This list entry does not comprise part of an Asset Grouping. Asset Groupings are not part of the official record but are added later for information.

List entry Description

Summary of Monument

Legacy Record - This information may be included in the List Entry Details.

Reasons for Designation

Bowl barrows, the most numerous form of round barrow, are funerary monuments dating from the Late Neolithic period to the Late Bronze Age, with most examples belonging to the period 2400-1500 BC. They were constructed as earthen or rubble mounds, sometimes ditched, which covered single or multiple burials. They occur either in isolation or grouped as cemeteries and often acted as a focus for burials in later periods. Often superficially similar, although differing widely in size, they exhibit regional variations in form and a diversity of burial practices. There are over 10,000 surviving bowl barrows recorded nationally (many more have already been destroyed), occurring across most of lowland Britain.

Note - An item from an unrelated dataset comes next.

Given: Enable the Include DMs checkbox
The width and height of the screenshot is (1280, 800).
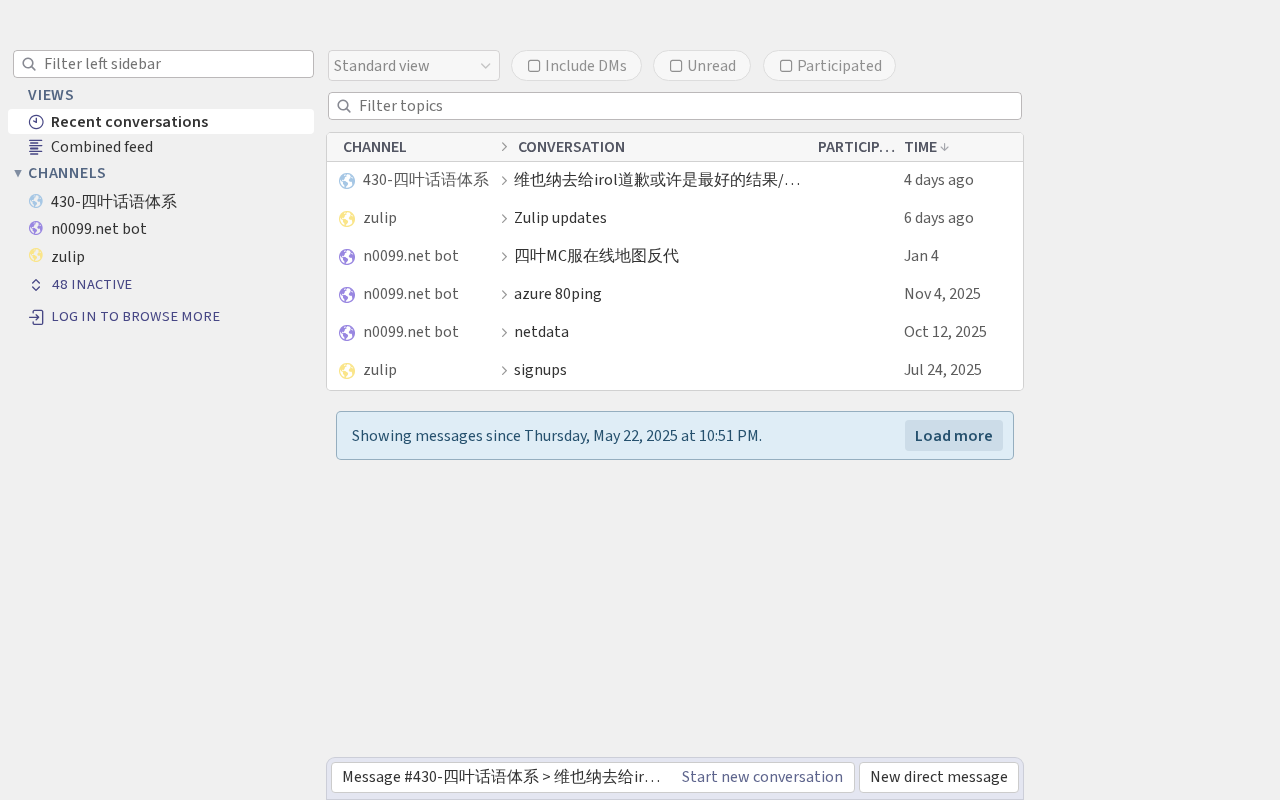Looking at the screenshot, I should [534, 66].
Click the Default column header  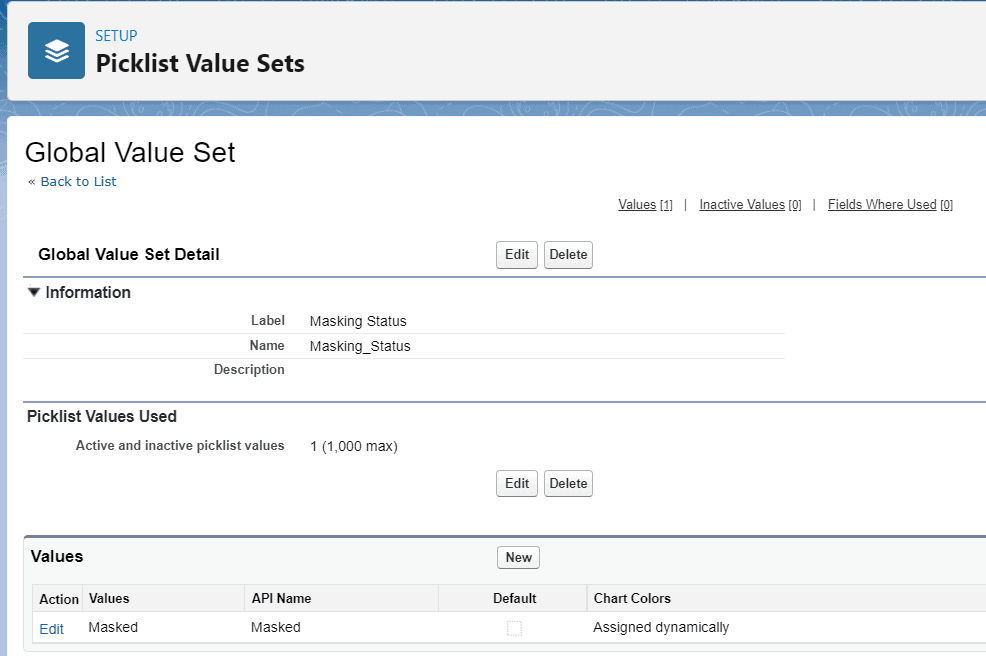(514, 599)
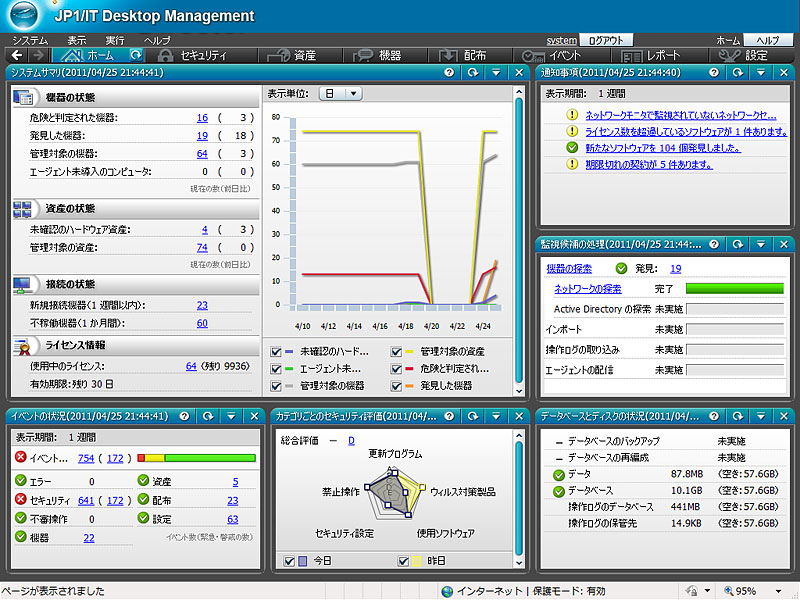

Often occupying prominent locations, they are a major historic element in the modern landscape and their considerable variation of form and longevity as a monument type provide important information on the diversity of beliefs and social organisations amongst early prehistoric communities. They are particularly representative of their period and a substantial proportion of surviving examples are considered worthy of protection.

Post mills were in use from the 12th century onwards and consisted of a central vertical post about which the wooden superstructure of the mill rotated. The central post was mounted on cross timbers which were stabilised by being set into a mound. This mound might be newly built, but earlier mounds were also frequently reused. No medieval examples of the wooden superstructures survive today but the mounds, typically between 15m and 25m in diameter, survive as field monuments. The pair of bowl barrows and remains of a later post mill on Willingdon Hill survive comparatively well and will contain archaeological remains and environmental evidence relating to the monument and the landscape in which it was constructed. The evidence for later, industrial use of this prominent and exposed location as the site for a windmill, demonstrates the importance of the hilltop to the local communities, to fulfill a variety of needs over a considerable period of time.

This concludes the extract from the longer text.